A situation that is about as dire as it is on the Solomon Island is also unfurling on the Maldives, an island group to the south-west of India. It is another archipelago with over a thousand coral islands of which eighty percent will be uninhabitable by 2050 if the earth continues to heat up at its current rate according to NASA. A former president of the Maldives who is now involved in the prevention of climate change has stated that about ninety-seven percent of the country’s groundwater is no longer fresh. Most wells in the country have become contaminated with salt water and as a result of that, the nation now mostly relies on collected rainwater and the import of drinkable water.

About half of the nation’s annual budget is spent on adapting to climate change. Island countries throughout the world have been asking developed nations for financial aid since 2009, but the amount of money they receive just never seems to be enough.

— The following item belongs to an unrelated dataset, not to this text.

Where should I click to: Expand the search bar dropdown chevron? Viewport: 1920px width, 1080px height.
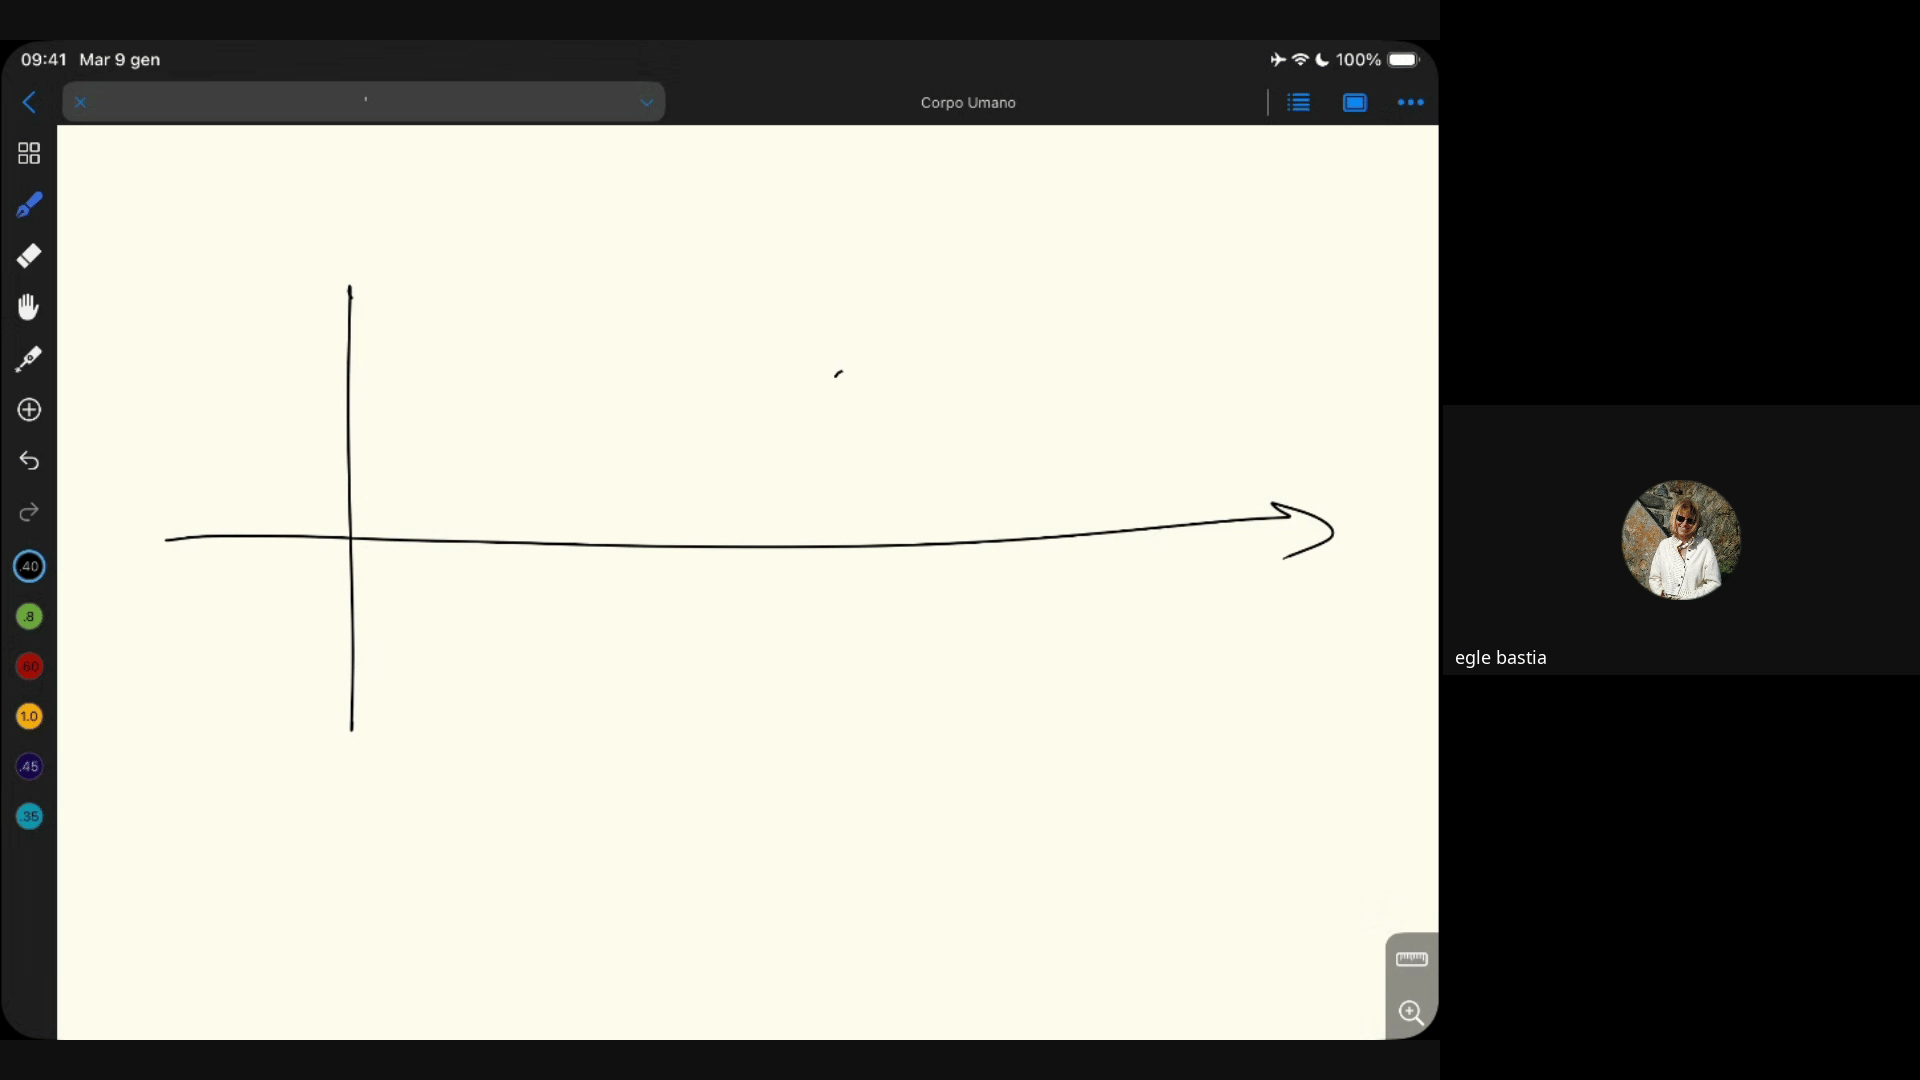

The sea is slowly filing away the land by carrying away a little bit with each wave. The most natural defence against this process are coral reefs surrounding the land by breaking the waves before they can get to the shoreline. The Maldives lost a large portion of this line of defence when approximately sixty percent of their coral reefs were bleached in 2016. When corals are exposed to changes in light, nutrients or temperature it is possible that their main food source, the algae zooxanthellae leaves the coral. This in turn leads to the coral turning completely white, like when leaves on plants turn brown when they lack sunlight or water. Similar to these leaves, bleached coral is not necessarily dead and it is possible that the colour returns. The thing with bleached coral is that it becomes more susceptible to diseases that can possibly kill it. The Intergovernmental Panel on Climate Change (IPCC) is now predicting that if the elusive 1,5 degrees Celsius temperature increase were to be reached about seventy to ninety percent of the world’s coral would be lost. This will in turn drastically affect the whole eco-system, and it will certainly not help the continuation of human life.


Research has shown that healthy coral reefs can absorb ninety-seven percent of the energy that waves exert. Because of this, there has been an increase in coral reef building and expansion initiatives around the world. There is still hope, but not much time left.


Poem by Daneel Akers | Swallowed by the Sea | 14/03/2022


As the sun beats down on the ice,

Another cease fire as the moon shows its face,

No time to recover,

As the stars start to fade,

Night turns into day,

As the hole we have dug ourselves deepens.


The oil spilled into the sea,

The gasses that rise to the sky,

The oil drenched animals on the beach,

That lie down to die,

The ground trembles,

As valuables are sucked from the earth,

The world is in shambles,

Hoping for a miracle,

For rebirth,

But that is hope wasted,

While the hole we have dug ourselves deepens.


Life not what it used to be,

As we escape into the digital realm,

The world burns like a match,

Through the open gates of hell,

As the thunder strikes,

And the swirling wind ploughs through town,

As cars take to the sky,

And the people hunker down,

You’d expect a realisation to set in,

Yet the hole we have dug ourselves deepens.